* _To do_
Transcribe the data exactly, stopping after the "Open the Chat" line.

(Extracted records)
·····

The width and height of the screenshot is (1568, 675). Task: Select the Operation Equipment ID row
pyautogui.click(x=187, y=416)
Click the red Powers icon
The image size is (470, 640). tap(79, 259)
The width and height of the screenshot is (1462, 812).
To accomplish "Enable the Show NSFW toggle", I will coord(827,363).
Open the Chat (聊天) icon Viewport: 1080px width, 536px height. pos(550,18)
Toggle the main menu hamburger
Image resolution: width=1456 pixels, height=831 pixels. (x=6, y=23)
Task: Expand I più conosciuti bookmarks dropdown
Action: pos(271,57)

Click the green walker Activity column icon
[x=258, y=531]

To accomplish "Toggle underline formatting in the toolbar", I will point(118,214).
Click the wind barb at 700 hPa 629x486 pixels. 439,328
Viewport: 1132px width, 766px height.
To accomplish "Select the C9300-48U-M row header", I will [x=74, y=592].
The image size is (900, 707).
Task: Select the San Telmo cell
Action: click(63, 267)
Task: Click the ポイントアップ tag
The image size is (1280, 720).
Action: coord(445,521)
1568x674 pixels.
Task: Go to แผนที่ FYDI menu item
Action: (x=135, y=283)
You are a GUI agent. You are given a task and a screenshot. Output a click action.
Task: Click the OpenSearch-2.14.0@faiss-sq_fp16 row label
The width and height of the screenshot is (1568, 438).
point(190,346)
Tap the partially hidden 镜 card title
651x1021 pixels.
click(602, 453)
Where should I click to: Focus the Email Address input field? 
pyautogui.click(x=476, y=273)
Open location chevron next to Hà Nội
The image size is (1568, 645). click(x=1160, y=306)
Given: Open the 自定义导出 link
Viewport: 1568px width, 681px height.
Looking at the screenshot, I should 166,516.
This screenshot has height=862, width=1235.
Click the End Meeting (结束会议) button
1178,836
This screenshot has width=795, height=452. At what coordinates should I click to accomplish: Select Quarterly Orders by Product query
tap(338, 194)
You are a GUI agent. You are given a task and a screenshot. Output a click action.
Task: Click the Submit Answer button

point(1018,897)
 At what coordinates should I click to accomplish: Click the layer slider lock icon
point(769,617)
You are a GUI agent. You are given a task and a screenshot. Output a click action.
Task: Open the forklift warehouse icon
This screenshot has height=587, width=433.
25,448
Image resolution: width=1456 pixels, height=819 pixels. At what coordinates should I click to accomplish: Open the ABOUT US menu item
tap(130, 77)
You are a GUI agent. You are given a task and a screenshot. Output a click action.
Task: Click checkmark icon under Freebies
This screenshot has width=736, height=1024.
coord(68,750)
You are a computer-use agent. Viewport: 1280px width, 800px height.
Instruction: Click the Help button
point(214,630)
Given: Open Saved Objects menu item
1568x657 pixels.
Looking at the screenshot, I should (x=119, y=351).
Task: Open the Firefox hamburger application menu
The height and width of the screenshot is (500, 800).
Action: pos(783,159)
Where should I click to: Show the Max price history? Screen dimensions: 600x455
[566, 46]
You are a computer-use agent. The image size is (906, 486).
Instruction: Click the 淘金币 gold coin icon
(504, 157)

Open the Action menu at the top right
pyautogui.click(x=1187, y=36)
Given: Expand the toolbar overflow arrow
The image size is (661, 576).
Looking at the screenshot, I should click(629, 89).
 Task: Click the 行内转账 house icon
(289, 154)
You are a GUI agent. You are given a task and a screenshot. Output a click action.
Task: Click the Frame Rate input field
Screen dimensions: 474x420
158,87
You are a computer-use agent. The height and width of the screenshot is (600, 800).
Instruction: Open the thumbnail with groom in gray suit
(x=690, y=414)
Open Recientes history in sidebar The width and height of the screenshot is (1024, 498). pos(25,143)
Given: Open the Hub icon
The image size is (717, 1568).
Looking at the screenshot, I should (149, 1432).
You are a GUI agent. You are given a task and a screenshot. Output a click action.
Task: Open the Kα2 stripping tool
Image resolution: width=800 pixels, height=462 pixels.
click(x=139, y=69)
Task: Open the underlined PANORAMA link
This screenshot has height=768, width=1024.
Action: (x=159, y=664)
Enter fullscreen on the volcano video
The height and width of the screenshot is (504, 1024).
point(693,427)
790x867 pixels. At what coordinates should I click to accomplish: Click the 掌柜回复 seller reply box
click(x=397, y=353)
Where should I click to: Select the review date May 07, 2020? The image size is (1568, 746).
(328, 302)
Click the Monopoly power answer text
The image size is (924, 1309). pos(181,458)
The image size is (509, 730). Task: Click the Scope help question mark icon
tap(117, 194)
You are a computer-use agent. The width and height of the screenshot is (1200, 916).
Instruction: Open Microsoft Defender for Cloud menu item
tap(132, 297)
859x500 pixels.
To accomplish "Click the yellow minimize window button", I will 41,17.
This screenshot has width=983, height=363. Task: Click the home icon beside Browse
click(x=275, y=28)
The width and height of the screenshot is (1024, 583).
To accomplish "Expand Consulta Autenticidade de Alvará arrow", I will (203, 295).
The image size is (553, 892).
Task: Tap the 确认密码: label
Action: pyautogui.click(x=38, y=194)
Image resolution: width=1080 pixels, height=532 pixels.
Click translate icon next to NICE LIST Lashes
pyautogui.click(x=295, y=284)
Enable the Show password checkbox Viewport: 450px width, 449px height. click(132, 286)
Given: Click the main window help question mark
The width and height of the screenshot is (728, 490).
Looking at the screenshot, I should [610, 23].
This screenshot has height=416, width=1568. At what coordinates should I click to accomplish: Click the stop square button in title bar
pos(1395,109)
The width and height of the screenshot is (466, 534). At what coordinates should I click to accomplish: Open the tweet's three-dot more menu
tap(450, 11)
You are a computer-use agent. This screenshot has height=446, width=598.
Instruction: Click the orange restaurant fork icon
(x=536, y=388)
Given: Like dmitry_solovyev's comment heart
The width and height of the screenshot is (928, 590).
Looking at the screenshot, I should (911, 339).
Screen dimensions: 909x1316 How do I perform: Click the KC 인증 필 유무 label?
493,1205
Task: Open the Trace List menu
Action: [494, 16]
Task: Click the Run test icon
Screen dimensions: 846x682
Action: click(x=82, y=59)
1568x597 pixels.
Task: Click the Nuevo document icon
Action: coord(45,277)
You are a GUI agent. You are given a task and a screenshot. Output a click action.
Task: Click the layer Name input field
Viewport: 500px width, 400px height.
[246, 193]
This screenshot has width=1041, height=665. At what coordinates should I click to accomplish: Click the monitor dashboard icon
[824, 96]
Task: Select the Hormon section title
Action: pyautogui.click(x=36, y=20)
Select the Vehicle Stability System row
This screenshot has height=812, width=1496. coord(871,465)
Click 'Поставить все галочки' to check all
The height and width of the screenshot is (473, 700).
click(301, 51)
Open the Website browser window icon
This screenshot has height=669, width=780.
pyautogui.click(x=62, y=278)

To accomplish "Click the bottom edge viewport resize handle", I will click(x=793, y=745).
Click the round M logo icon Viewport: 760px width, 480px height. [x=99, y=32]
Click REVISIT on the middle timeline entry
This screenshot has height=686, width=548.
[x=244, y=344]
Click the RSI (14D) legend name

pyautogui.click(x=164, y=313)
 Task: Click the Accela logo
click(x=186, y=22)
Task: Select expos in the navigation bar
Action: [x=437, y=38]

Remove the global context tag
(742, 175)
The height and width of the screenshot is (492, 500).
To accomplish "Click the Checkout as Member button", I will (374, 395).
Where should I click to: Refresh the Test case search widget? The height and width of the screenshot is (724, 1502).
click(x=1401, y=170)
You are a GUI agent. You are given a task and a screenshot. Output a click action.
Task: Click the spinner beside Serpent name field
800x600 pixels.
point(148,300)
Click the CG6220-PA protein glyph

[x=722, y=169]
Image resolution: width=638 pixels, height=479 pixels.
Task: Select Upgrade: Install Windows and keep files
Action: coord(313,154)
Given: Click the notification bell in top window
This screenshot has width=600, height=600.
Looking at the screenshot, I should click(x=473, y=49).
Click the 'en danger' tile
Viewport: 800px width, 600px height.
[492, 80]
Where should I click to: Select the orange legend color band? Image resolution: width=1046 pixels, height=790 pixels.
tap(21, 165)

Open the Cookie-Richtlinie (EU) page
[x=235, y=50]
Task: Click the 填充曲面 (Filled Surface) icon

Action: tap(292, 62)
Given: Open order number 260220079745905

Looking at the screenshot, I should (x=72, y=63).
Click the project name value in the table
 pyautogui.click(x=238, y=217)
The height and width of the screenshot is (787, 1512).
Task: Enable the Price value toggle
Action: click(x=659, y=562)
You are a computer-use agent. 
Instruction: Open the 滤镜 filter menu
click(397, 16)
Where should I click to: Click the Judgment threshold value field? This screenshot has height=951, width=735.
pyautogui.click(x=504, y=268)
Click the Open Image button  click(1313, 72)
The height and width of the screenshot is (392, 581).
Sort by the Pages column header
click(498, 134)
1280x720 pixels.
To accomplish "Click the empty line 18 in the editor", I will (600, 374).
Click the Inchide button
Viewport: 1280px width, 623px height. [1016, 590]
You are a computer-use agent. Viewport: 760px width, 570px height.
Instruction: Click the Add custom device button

·····

* _Answer box_
The width and height of the screenshot is (1568, 675). Task: Select the Operation Equipment ID row
pyautogui.click(x=187, y=416)
Click the red Powers icon
The image size is (470, 640). tap(79, 259)
The width and height of the screenshot is (1462, 812).
To accomplish "Enable the Show NSFW toggle", I will coord(827,363).
Open the Chat (聊天) icon Viewport: 1080px width, 536px height. pos(550,18)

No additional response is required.